■ INSTRUCTIONS
(A) List every passage that the blog post about Down syndrome places inside quotation marks.
(B) Print the part of the blog post about Down syndrome that opens with the words containing "Though never in" and closes with "of his own.".

Sunday, September 23, 2007

Up with Down

Joni Eareckson Tada wrote a compelling article in last week's WORLD that is just a little closer to home in light of our imminent Isaac late november.

Among the anxieties of child birthing and rearing is the (admittedly infrequent) worry that our baby will be developmentally disabled.

Though never in my life have i felt so content and confident in the love and sovereignty of God, as well as in His perfect purposes fulfilled in us within the anti-humanistic constraints of child-rearing. i believe joy in servanthood awaits the victor in humility, and few things i imagine humble a parent like raising a child who's difficult through no fault of his own.


Tada writes about a college senior who volunteers to work with disabled children. This senior, Doug, discovered he had a knack and love for Down syndrome kids, so much to the point where he said, "when I get married, I hope that my wife and I will have a child with Down syndrome."

Tada writes that she "chalked it up to youthful idealism" at first, but came to believe him, noting that Doug "observed a special joy in children and adults with Down syndrome, as well as a godliness that strengthened his faith. He could also tell these children blessed the lives of the moms and dads to whom he administered over the years."


The American College of Obstetricians and Gynecologists, however, seem to advocate for a different view. They recommend that all mothers-to-be undergo prenatal testing for Down syndrome. The problem is that over 90 percent of pregnant women given this diagnosis choose to have an abortion.

■ SUPPLIED INFORMATION

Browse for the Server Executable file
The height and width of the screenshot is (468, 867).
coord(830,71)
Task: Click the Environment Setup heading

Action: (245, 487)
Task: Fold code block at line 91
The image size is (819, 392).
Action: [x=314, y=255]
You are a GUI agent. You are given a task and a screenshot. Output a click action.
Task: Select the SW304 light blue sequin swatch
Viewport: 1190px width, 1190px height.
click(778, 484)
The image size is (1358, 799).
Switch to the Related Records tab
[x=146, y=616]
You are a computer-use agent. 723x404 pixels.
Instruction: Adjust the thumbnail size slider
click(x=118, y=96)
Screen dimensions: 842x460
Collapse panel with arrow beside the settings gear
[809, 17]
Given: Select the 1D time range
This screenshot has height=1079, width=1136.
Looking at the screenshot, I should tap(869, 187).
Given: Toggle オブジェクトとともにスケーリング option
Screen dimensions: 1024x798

■ ANSWERS TO THE TASKS
(A)
- "when I get married, I hope that my wife and I will have a child with Down syndrome."
- "chalked it up to youthful idealism"
- "observed a special joy in children and adults with Down syndrome, as well as a godliness that strengthened his faith. He could also tell these children blessed the lives of the moms and dads to whom he administered over the years."

(B)
Though never in my life have i felt so content and confident in the love and sovereignty of God, as well as in His perfect purposes fulfilled in us within the anti-humanistic constraints of child-rearing. i believe joy in servanthood awaits the victor in humility, and few things i imagine humble a parent like raising a child who's difficult through no fault of his own.